Dari Lomba Kecil ke Pasar Global
![]() |
Kredit: Aril "Ayeng" |
Sejak kecil, Aril sudah tahu bahwa karyanya bisa menghasilkan uang. Sejak kelas 5 SD, ia sudah memenangkan lomba mewarnai dan mendapatkan hadiah Rp300.000. Tapi, siapa sangka, dari kompetisi kecil itu, jalannya menuju dunia seni profesional terbuka lebar?
Saat SMK, Seniman muda Situbondo uni mulai mendapatkan penghasilan dari freelance. Dari memenangkan lomba melukis, ia dikenalkan oleh gurunya dengan dunia kerja kreatif. Ia pun mulai membuka jasa ilustrasi, membuat akun di berbagai platform seperti Fiverr, Shutterstock, PNGTree, dan Fastwork. Awalnya, semuanya terasa lambat. Namun, setelah tujuh bulan, akun Fiverr-nya akhirnya mendapat pesanan pertama—sebuah momen yang ia sebut sebagai "pecah telur".
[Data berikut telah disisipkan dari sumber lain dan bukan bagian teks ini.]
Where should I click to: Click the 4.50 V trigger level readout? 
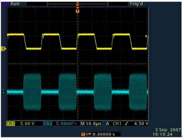click(141, 124)

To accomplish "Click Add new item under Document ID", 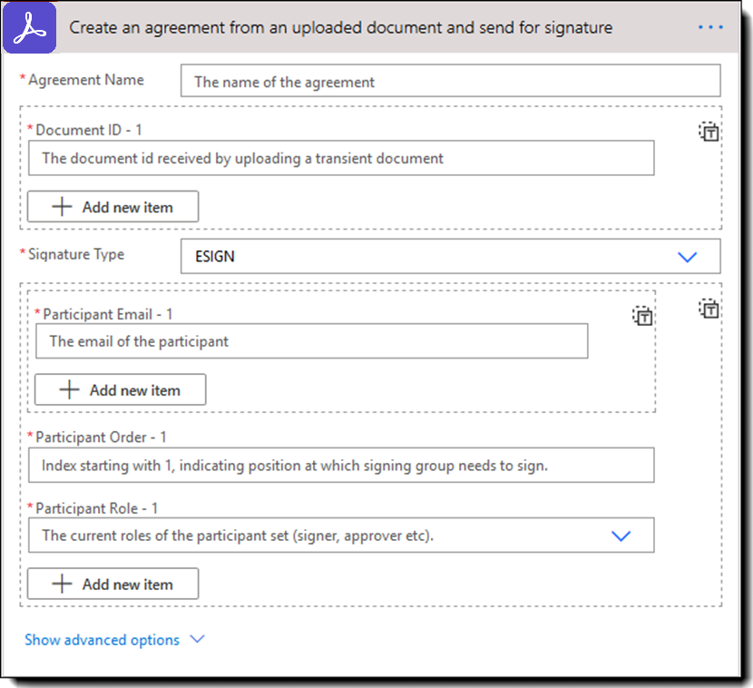I will 112,207.
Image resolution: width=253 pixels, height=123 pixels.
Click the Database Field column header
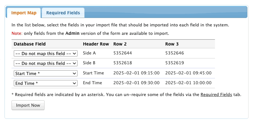pyautogui.click(x=30, y=44)
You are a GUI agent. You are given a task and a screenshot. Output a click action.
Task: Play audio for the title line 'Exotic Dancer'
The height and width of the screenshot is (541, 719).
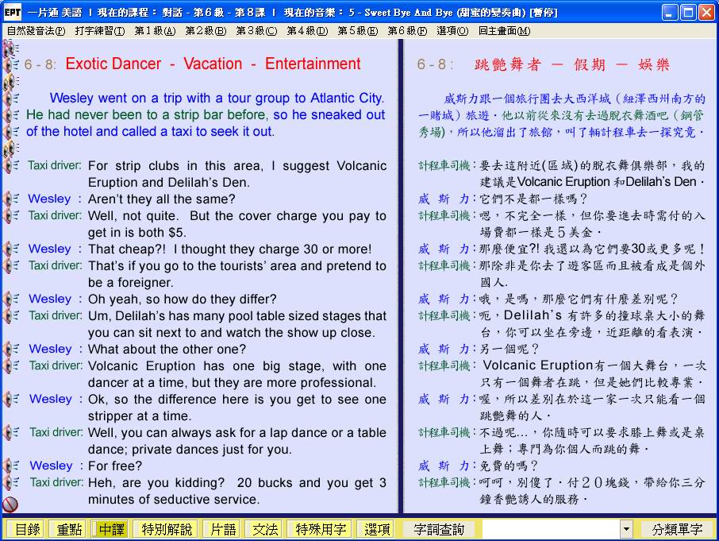click(x=10, y=65)
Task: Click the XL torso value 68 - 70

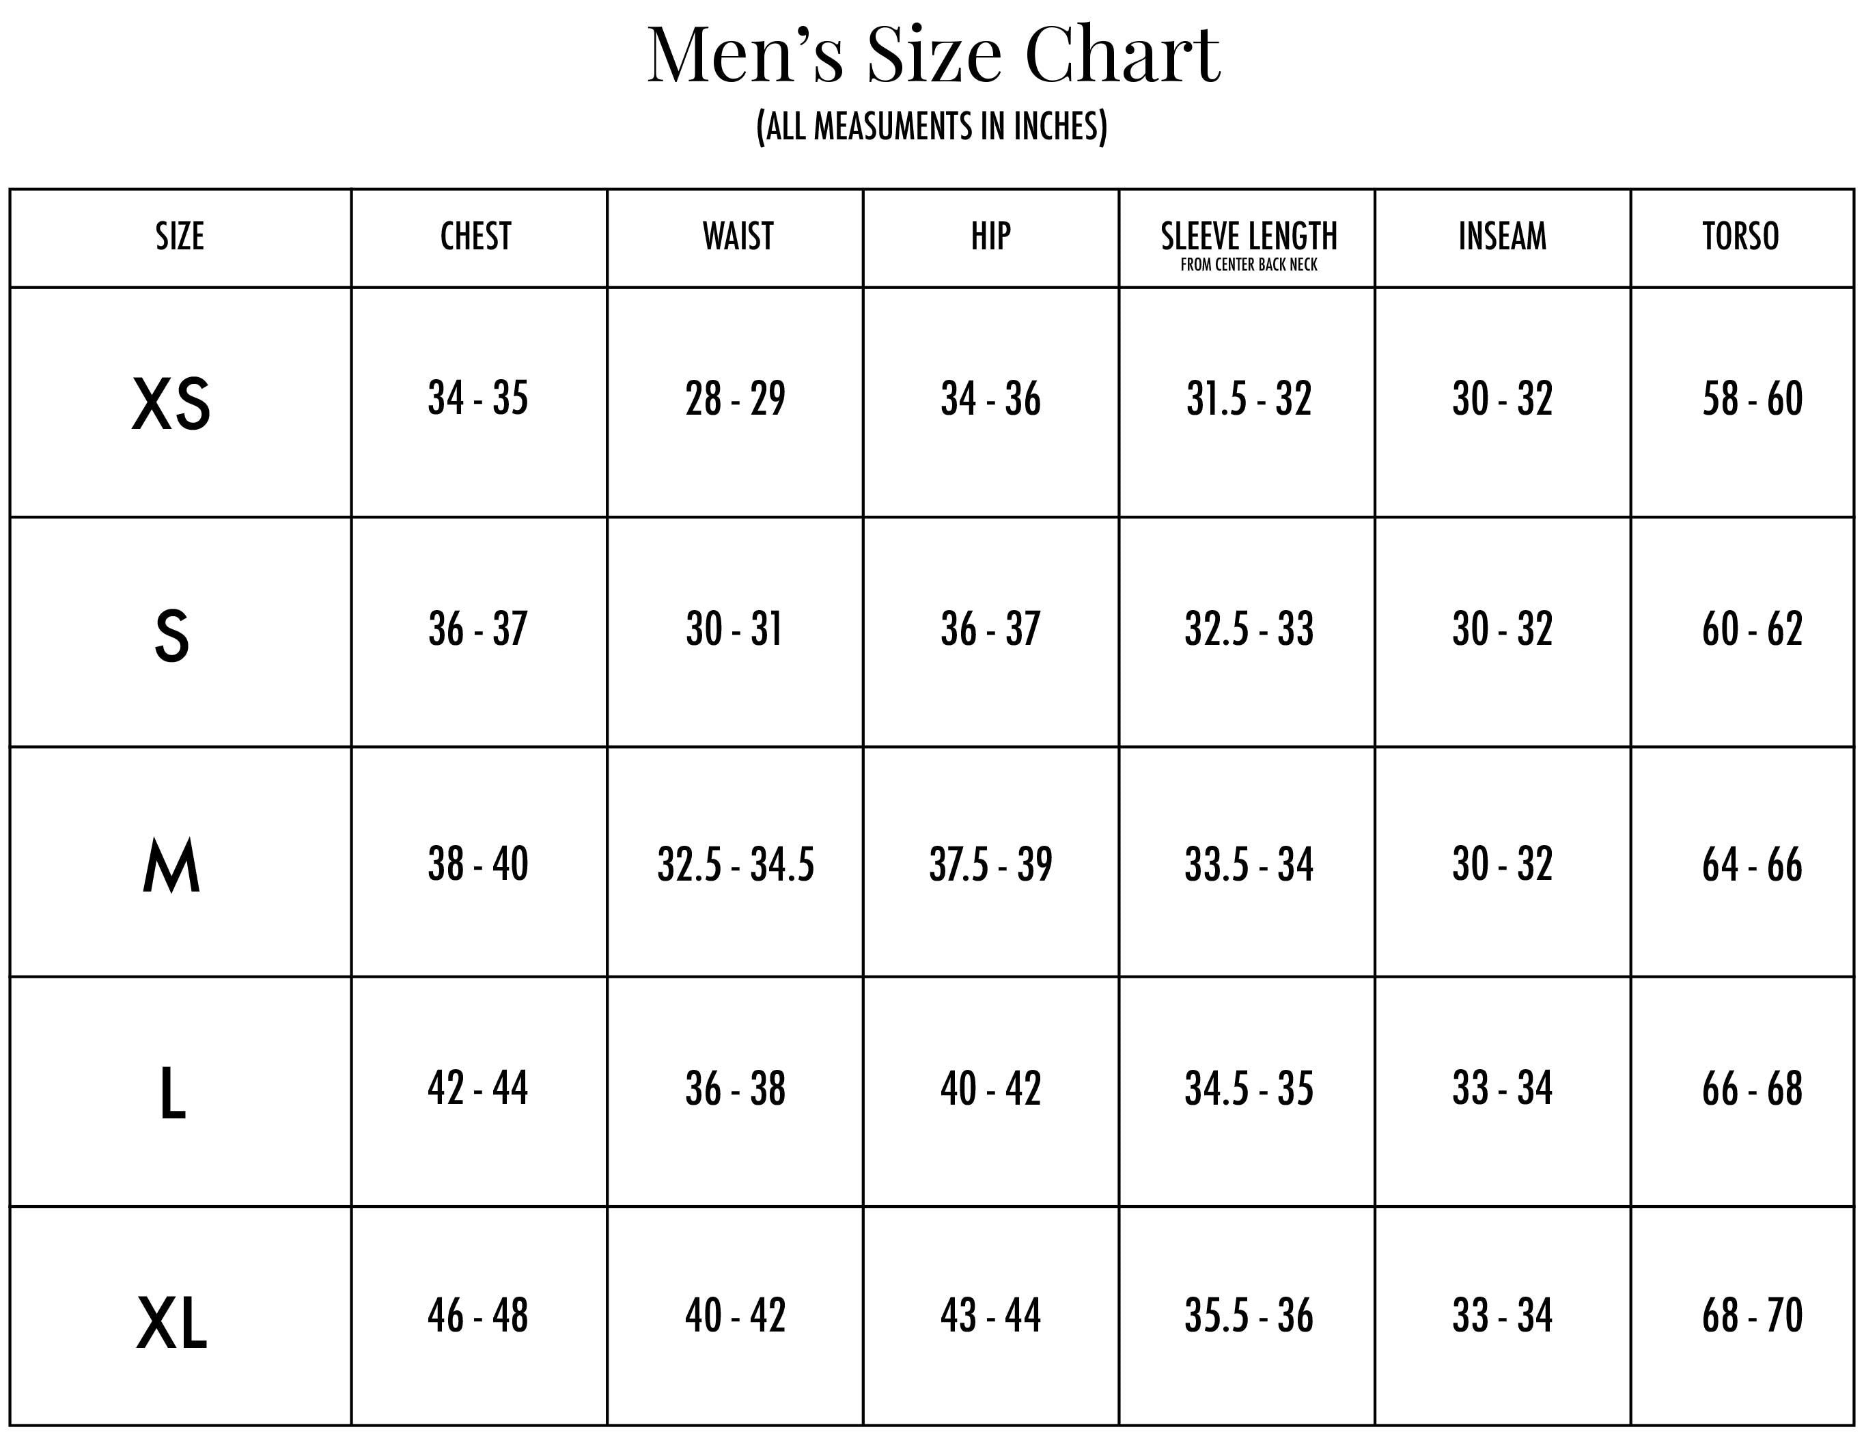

Dari sana, Aril semakin giat memperluas jangkauan karyanya. Ia tidak hanya menggambar untuk kesenangan, tetapi juga untuk menghidupi dirinya sendiri.
Menggambar Itu Antara Passion dan Perjalanan Hidup
Bagi Aril, menggambar bukan sekadar hobi, bukan sekadar pekerjaan. Ini adalah caranya berbicara, caranya memahami dunia, dan caranya meninggalkan jejak.
Melihat perjalanannya dari bocah TK yang hanya iseng menggambar di buku hingga menjadi seniman yang karyanya terpampang di berbagai pameran, aku merasa ada satu hal yang bisa kita pelajari darinya—bahwa passion itu seperti sungai. Bisa saja terhambat, berkelok, bahkan mengering sementara. Tapi jika kita terus mengikuti arusnya, pada akhirnya kita akan sampai di laut yang luas.
Aril telah membuktikan bahwa passion, jika digeluti dengan sungguh-sungguh, bisa membawa kita ke tempat-tempat yang bahkan tidak pernah kita bayangkan sebelumnya. Dan ini baru permulaan. Aku yakin, masih banyak cerita lain yang akan ia goreskan di masa depan.